There is a growing ‘datafication’ within global development, where main actors like NGOs, donors, scholars and private companies use new technologies to generate large amount, machine-readable, and often in real-time, data for intervention purposes. Similar to AirBnB which disrupts travel industry, datafication within global development is regarded as silver lining for development, either to improve existing intervention practices or even create completely new ones (e.g. big data analysis for predicting election result). Number of datafication terms are widely used by development actors such as data-intensive development, big data for development, data for social good, citizen-generated data, and open data for development.
The current debates is centred around what could be the potential benefits of data for development interventions, especially big data and open data. Its flaws and negative consequences is often ignored. The main question is would citizens in middle and lower-income countries be able to reap these promises?
The promising benefits
There are four main areas where data can have impacts in our society, either direct and indirect, shown in table below:
|Economic||Monetary value created for companies, people and governments||Profits, income and tax revenue generated from software development|
|Governance||Value created through improved government efficiency and effectiveness, and transparency & accountability||Responsive disaster efforts using recommendations from modelling software|
|Human Development||Value created through advancing measures of development, and cultural and social value that may be created or lost||Targeted health assistance using data generated from mobile use pattern|
|Right||Individual or societal utility allowed through freedoms of speech, expression, movement, and through privacy and the right to protection by law||Public awareness from incidents of sexual harassment mapped online|
|Environment||Intrinsic value of the environment and the utility gained through environmental benefits||Policy change from air quality software|
The other side of the coin
While sounds promising, the benefits from data-centric development, especially in economic form, leans toward high income countries . Middle and lower-income countries, characterised by socio-economic and political inequality as well as digital divide, may face its dual impacts: gaining or losing values. Some downside examples are job opportunities threatened by automation (economic), discrimination based on online profile (human development) and reduced privacy due to lack of government accountability and protection laws (right).

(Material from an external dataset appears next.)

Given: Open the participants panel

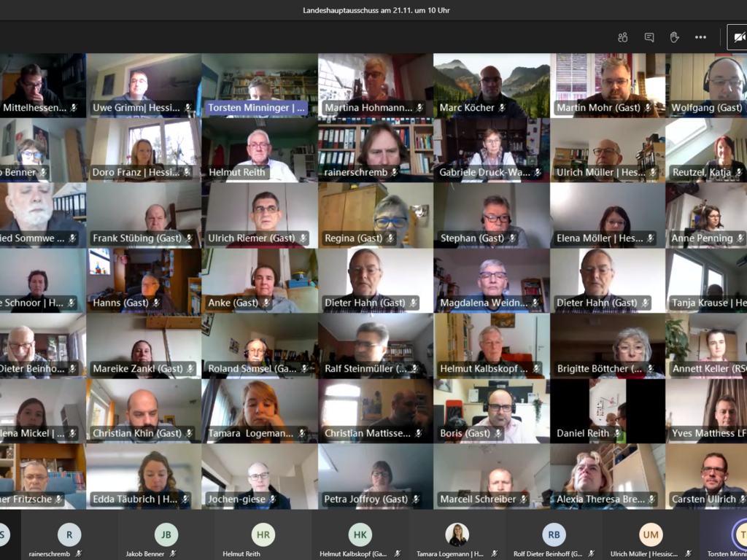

Majority of low or lower-middle-income countries do not have privacy or data protection laws in place. In 2013, only 8 states out of 55 in Sub-Saharan Africa had data protection laws . When individuals and citizens are not in charge over their data nor how they are represented, data only serves for private companies whose fully or partially in possession of data collection, interpretation and dissemination.
Multinational technology firms enjoy the most economic benefits of datafication practice that shapes global development . Under PPP or similar arrangement, ‘corporations act as development donors’ and thus reduces the power of “old” players: donors, government or international NGOs.
Fail or prevail?
To date, many data-centric development initiatives has become problematic. Data collection and analysis, usually morphed as mobile apps, has become the end goals rather than solving the root causes of problems. Morozov  describes this phenomenon as solutionism that is “the application of engineering solutions to problems long-term and structural in nature”. They repeat the failure of techno-centric approach at recognising the importance of context.
That is why “ they produce data but only rarely produce results“. Data itself only creates value when people transform it into information which then used to make decisions and actions.
But then how to make data-centric interventions prevail? First, acknowledging information value chains explicitly in projects design and implementation. Second, a more multidisciplinary approach involving wide-range participants with expertise in information systems, organisation development and political economy.